═════ ITEMS FOURNIS ═════

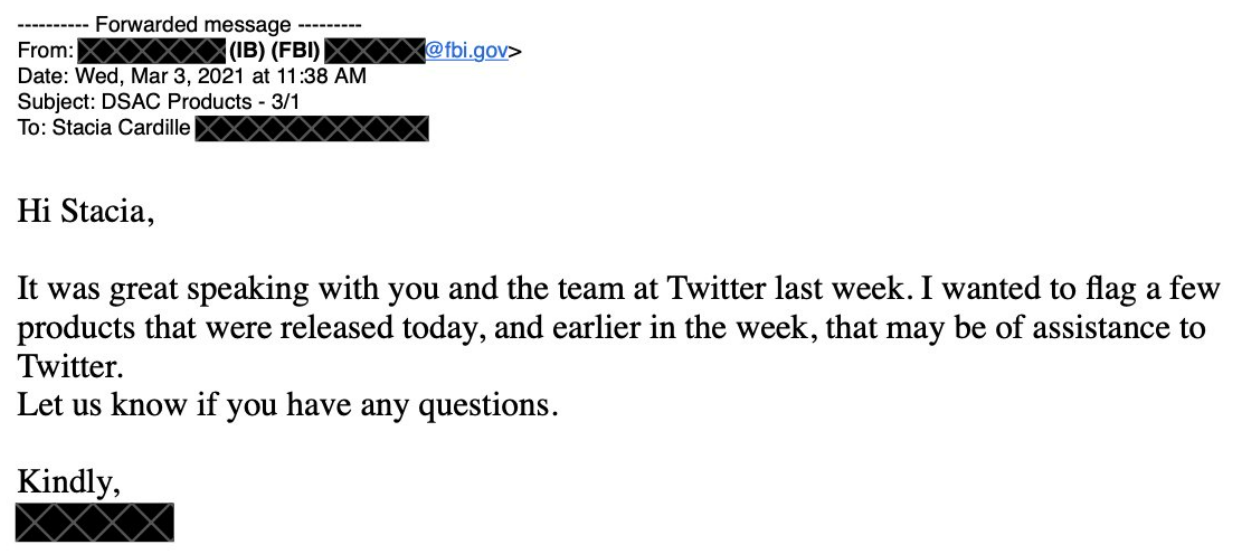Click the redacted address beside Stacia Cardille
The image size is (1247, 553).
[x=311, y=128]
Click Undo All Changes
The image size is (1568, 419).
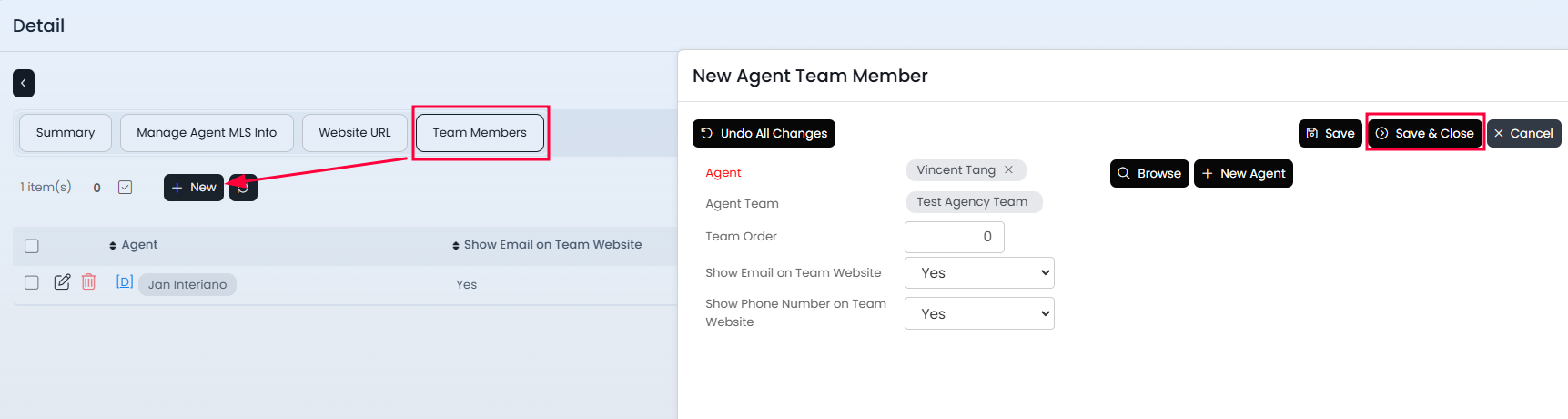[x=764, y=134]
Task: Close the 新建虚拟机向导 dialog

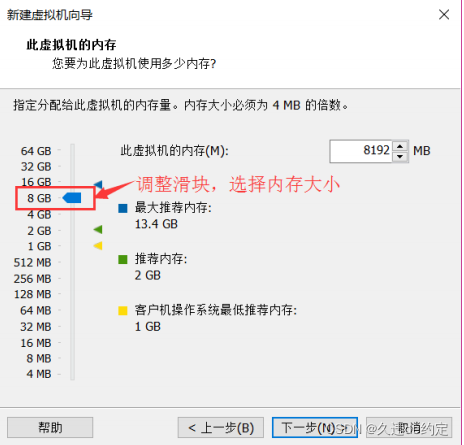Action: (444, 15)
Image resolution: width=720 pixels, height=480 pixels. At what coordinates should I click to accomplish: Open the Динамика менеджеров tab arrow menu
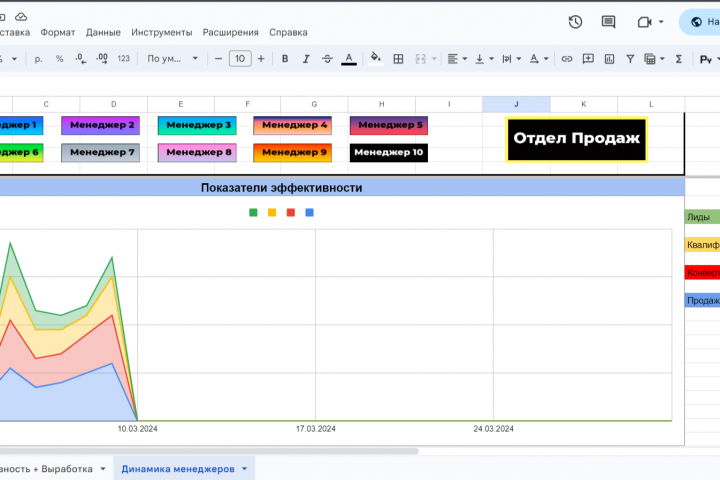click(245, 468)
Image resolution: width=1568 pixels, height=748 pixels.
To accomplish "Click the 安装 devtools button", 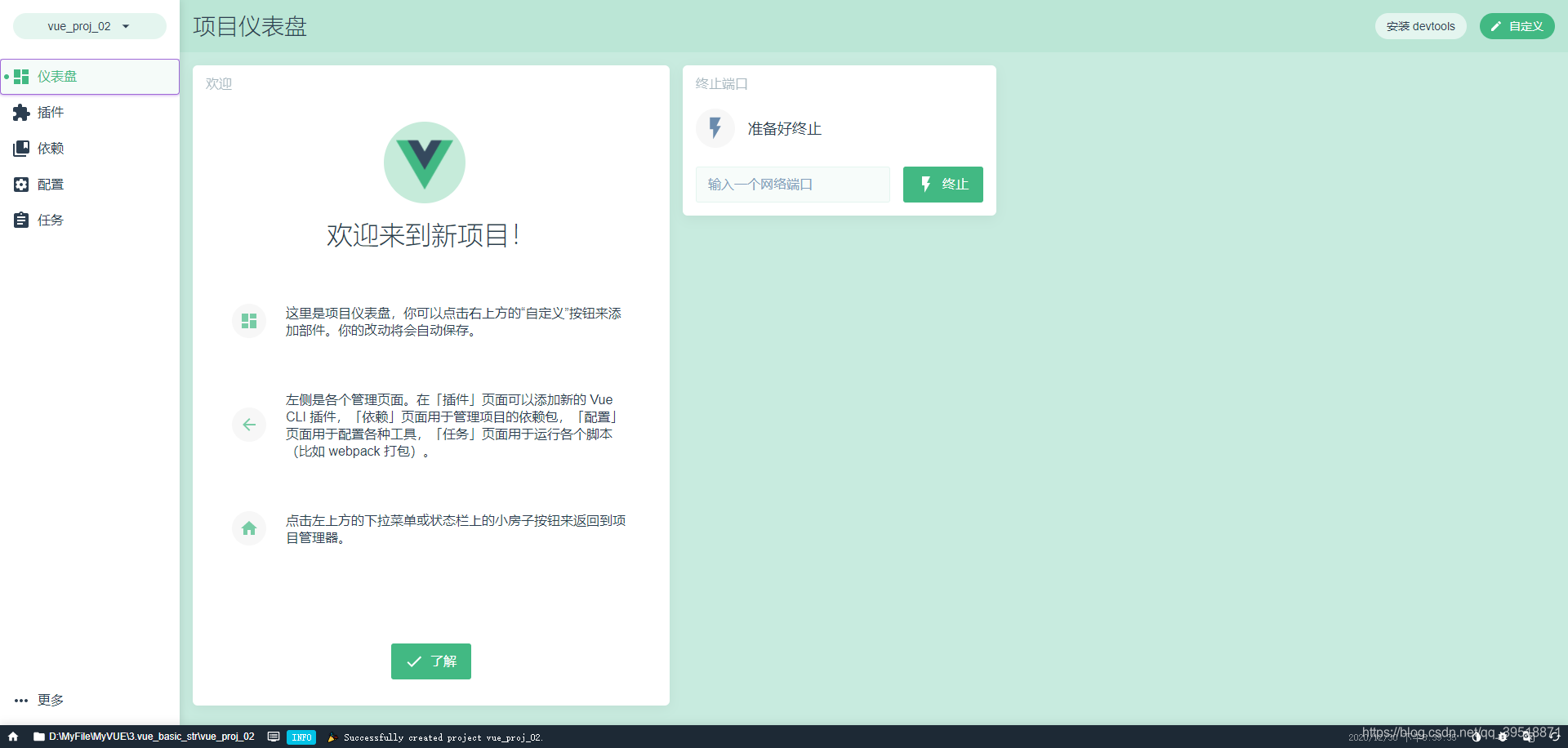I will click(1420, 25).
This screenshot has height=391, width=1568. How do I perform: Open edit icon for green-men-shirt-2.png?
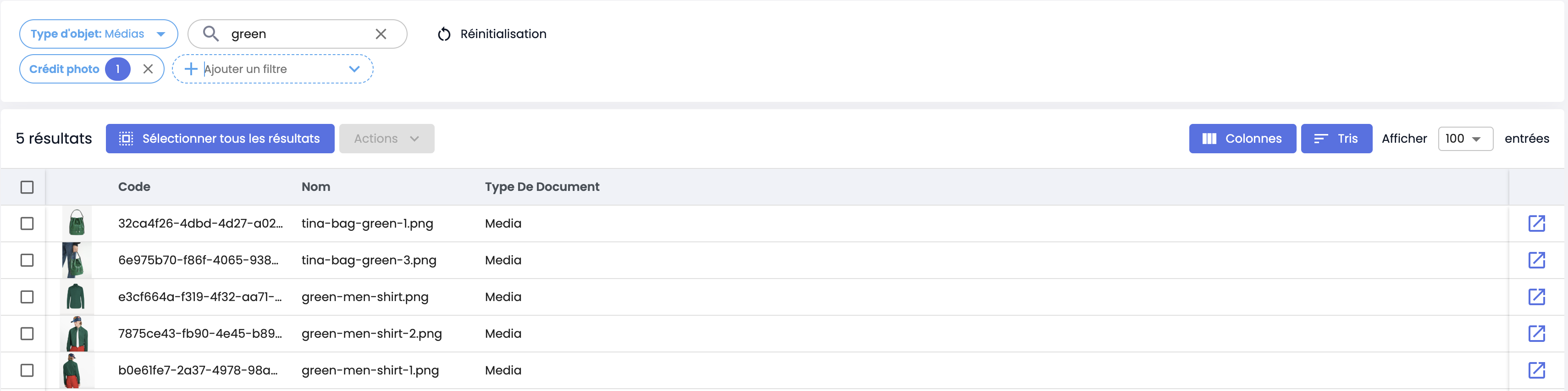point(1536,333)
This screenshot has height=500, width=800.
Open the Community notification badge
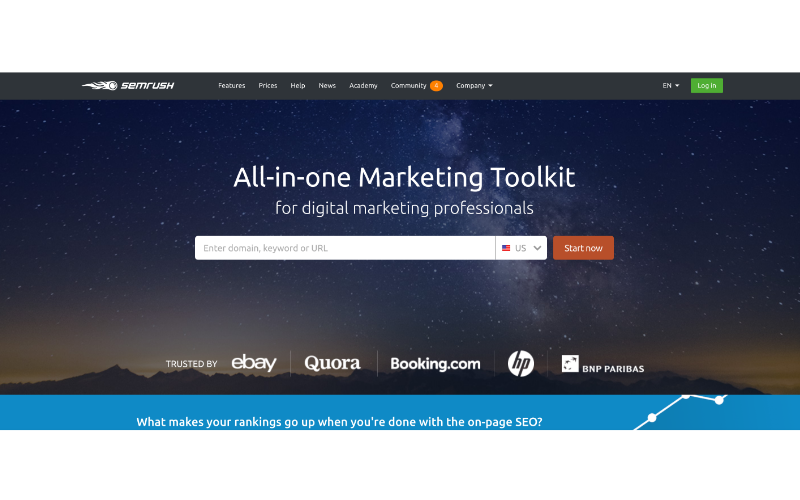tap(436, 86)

═════

* _CONSIGNE_
Pouvez-vous restituer sous forme de tableau Markdown, avec les colonnes « Numéro » et « Ligne », la partie des items qui s'ouvre sur la ligne contenant « This screenshot has height=391, width=1568. » et va jusqu'à la fin des items, bornes comprises ? Omettez les lignes vides et laissez les images de côté.

* _SOLUTION PROPOSÉE_
| Numéro | Ligne |
|---|---|
| 1 | This screenshot has height=391, width=1568. How do I perform: Open edit icon for green-men-shirt-2.png? |
| 2 | point(1536,333) |
| 3 | This screenshot has height=500, width=800. |
| 4 | Open the Community notification badge |
| 5 | tap(436, 86) |